## WORK INSTRUCTIONS
Leave out the pictures, then return the records word for word.

## INPUT DATA
____

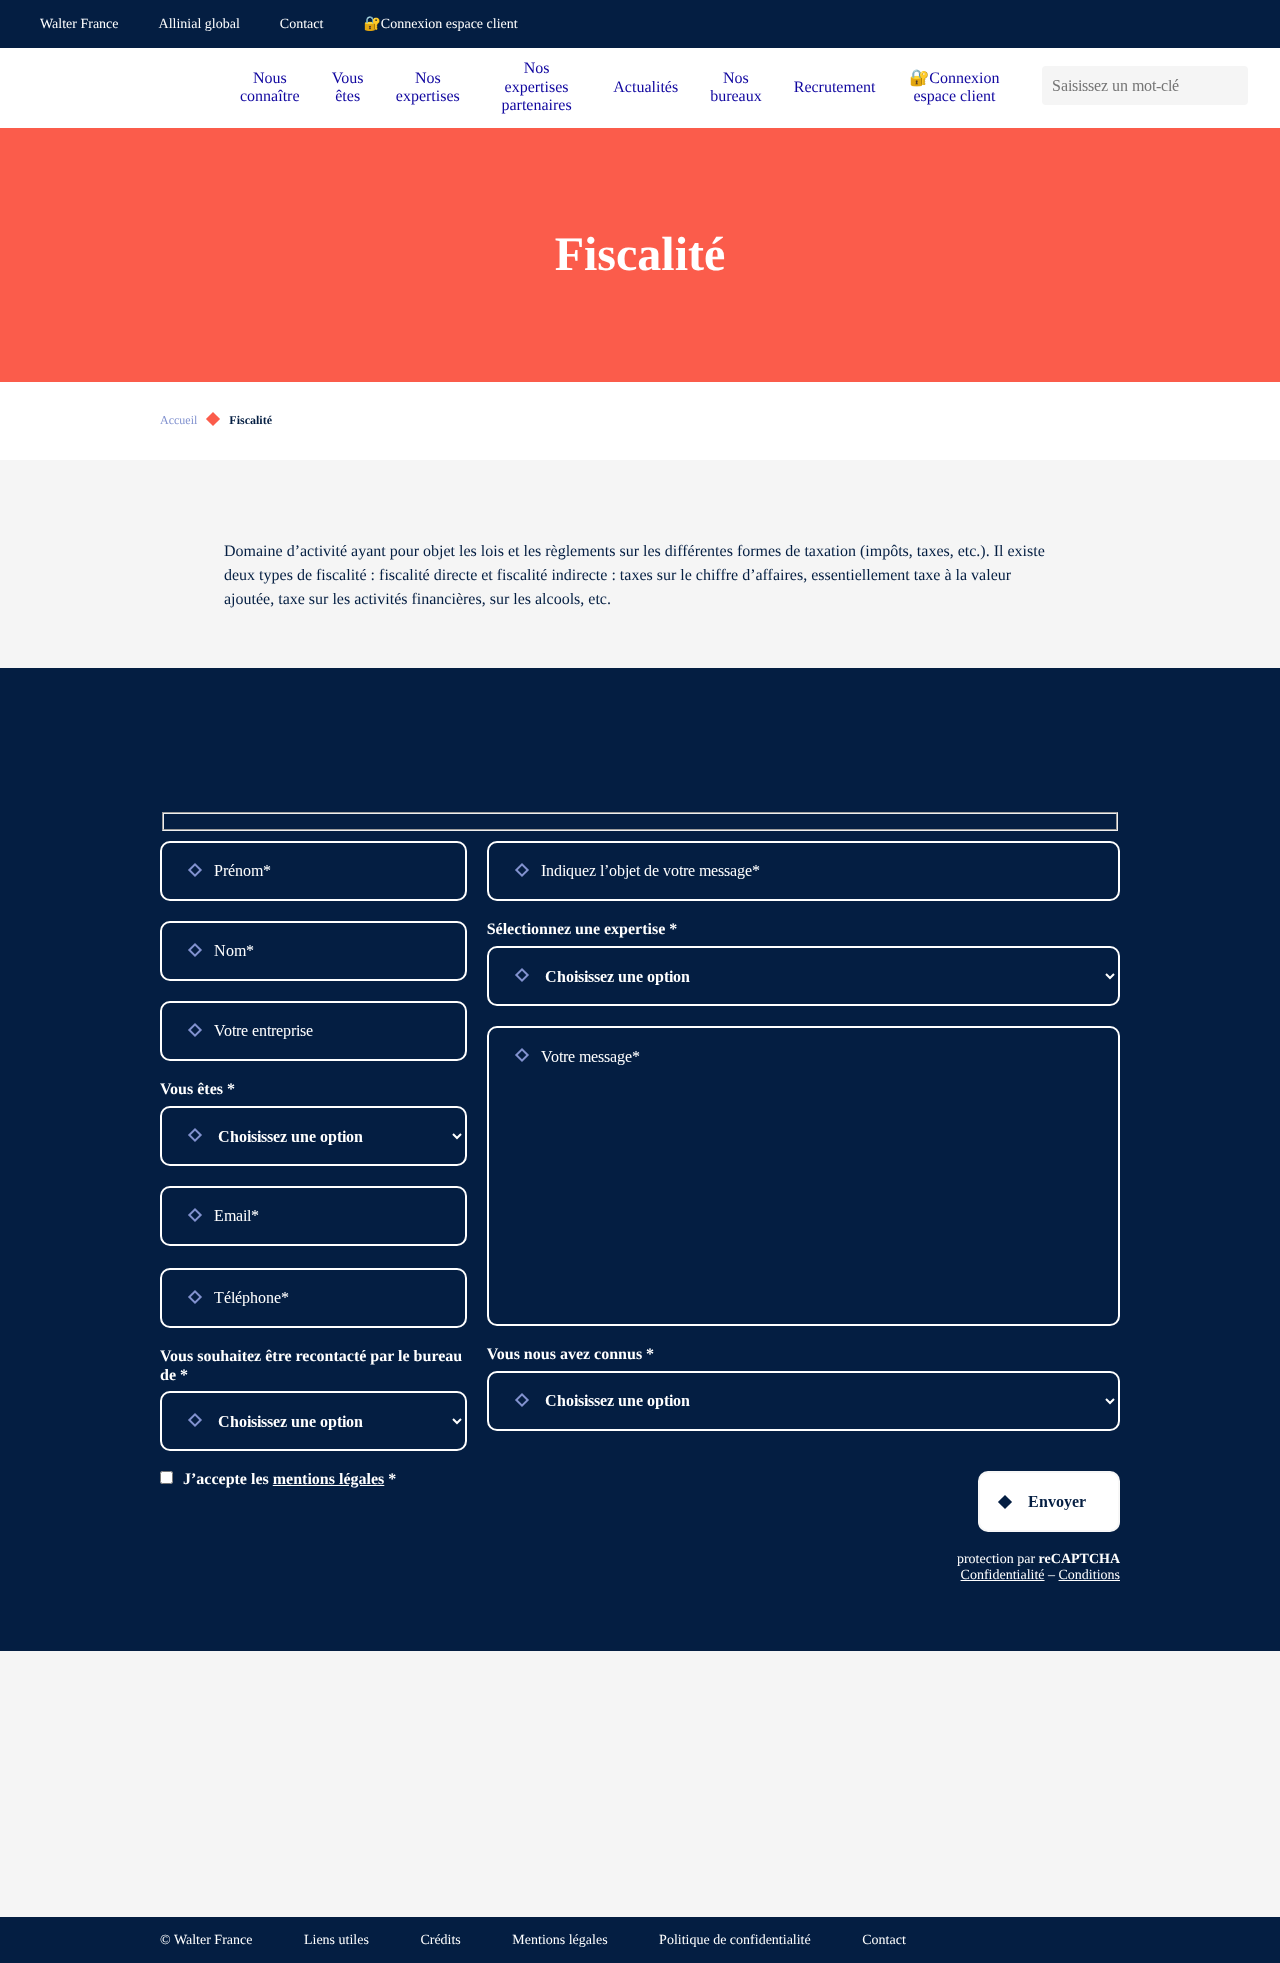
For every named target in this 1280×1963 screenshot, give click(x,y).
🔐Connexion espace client (440, 24)
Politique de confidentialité (735, 1940)
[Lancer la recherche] (1232, 85)
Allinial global (199, 24)
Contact (302, 24)
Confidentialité (1003, 1575)
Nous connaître (270, 87)
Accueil (178, 420)
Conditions (1089, 1575)
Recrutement (835, 87)
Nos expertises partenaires (536, 87)
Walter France (79, 24)
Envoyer (1057, 1501)
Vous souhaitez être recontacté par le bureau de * (311, 1365)
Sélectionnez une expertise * (582, 929)
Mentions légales (559, 1940)
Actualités (645, 87)
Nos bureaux (736, 87)
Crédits (440, 1940)
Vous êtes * (197, 1089)
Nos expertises (428, 87)
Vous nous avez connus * (570, 1354)
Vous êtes (348, 87)
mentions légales (329, 1479)
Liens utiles (336, 1940)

____

## TASK RESULT
For every named target in this 1280×1963 screenshot, give click(x,y).
🔐Connexion espace client (440, 24)
Politique de confidentialité (735, 1940)
[Lancer la recherche] (1232, 85)
Allinial global (199, 24)
Contact (302, 24)
Confidentialité (1003, 1575)
Nous connaître (270, 87)
Accueil (178, 420)
Conditions (1089, 1575)
Recrutement (835, 87)
Nos expertises partenaires (536, 87)
Walter France (79, 24)
Envoyer (1057, 1501)
Vous souhaitez être recontacté par le bureau de * (311, 1365)
Sélectionnez une expertise * (582, 929)
Mentions légales (559, 1940)
Actualités (645, 87)
Nos bureaux (736, 87)
Crédits (440, 1940)
Vous êtes * (197, 1089)
Nos expertises (428, 87)
Vous nous avez connus * (570, 1354)
Vous êtes (348, 87)
mentions légales (329, 1479)
Liens utiles (336, 1940)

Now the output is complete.